Und Gewaltanwendung hilft sowieso bei keinem Pferd. Man wird mit Gewalt nur erreichen, dass das Vertrauen dahin ist und das Pferd sich nur "benimmt", weil es Angst hat.. Und das wird früher oder später immer wieder zum Problem.
3 Dinge, die man bei der Arbeit mit eine Shire beachten muss:
"Ruhe 😌
Shires lernen ohne Druck und nur, wenn sie entspannt sind. Vor allem wollen sie verstehen, was ihr Reiter von ihnen will. Das zu vermitteln gelingt nur mit der nötigen Ruhe und Gelassenheit.
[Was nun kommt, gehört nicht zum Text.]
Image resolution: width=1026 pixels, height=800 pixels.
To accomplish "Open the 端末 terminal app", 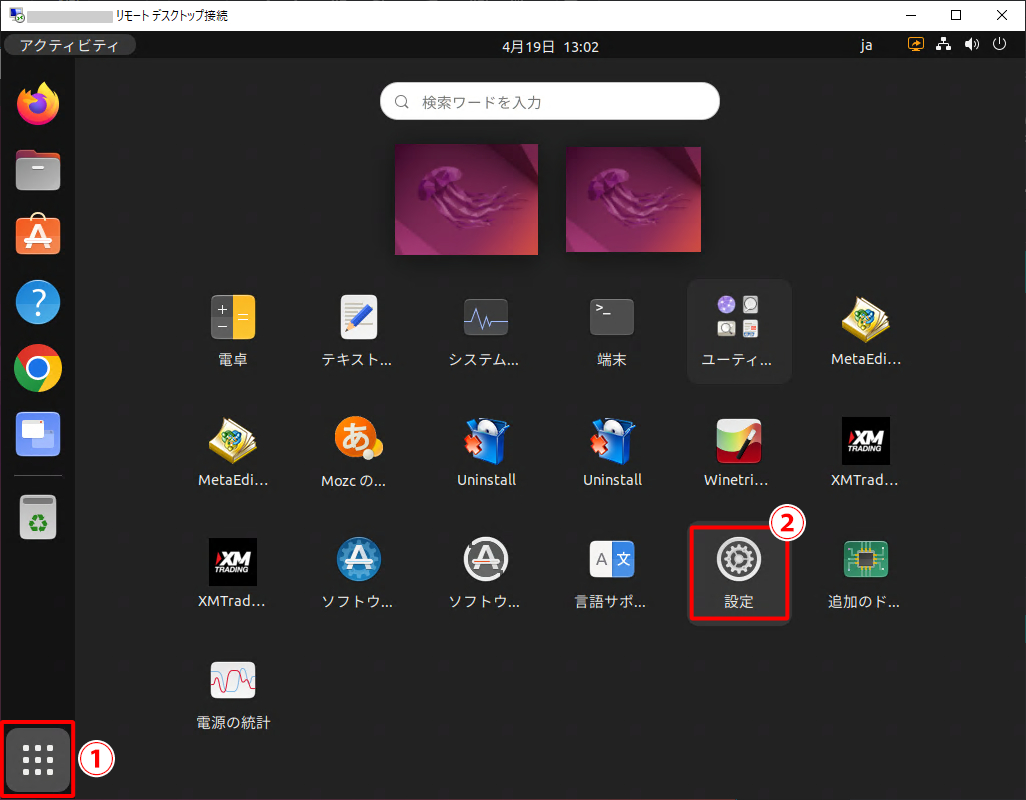I will (x=611, y=330).
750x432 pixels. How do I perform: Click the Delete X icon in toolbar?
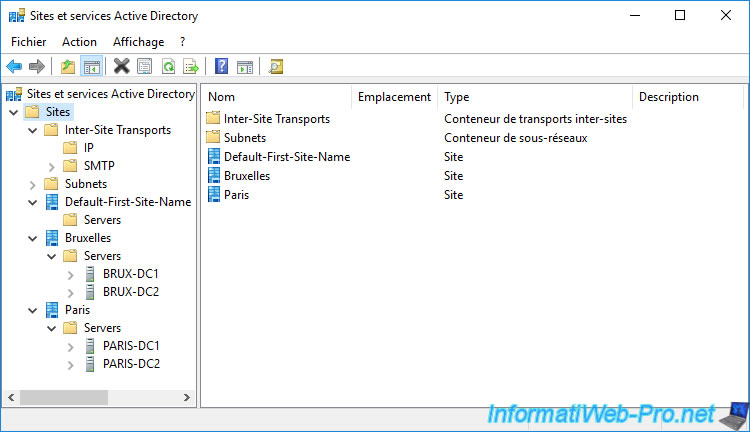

In dem Moment, wo ein Shire nicht versteht, was du von ihm willst, oder es deine Anweisungen und Hilfen für keine gute Idee hält, setzt es schon mal seine gesamte Kraft gegen dich ein – als Reiter bist du damit also völlig machtlos.
Wiederholung 🔁
Shires lernen langsamer als andere Pferde und durch viele Wiederholungen. Sie sind dabei ein bisschen wie Esel – haben sie eine Lektion einmal verstanden, vergessen sie sie auch so schnell nicht wieder. Aber dafür muss sie einmal richtig sitzen. Je besser die Lektion zum jeweiligen Charakter und natürlich dem Talent des Pferdes passt, umso schneller und leichter lernt das Tier natürlich auch.
Keine Gewalt 👊🏼❌
Zu viel Druck oder gar die Anwendung von Gewalt sind immer nur kontraproduktiv. Das Shire will und muss verstehen und freiwillig arbeiten. Zwang führt nur dazu, dass es sich zur Wehr setzt und seine Mitarbeit ganz verweigert. Das kann bei einem 1.200kg-Tier schon mal sehr unangenehm werden" (Daphne de Visser).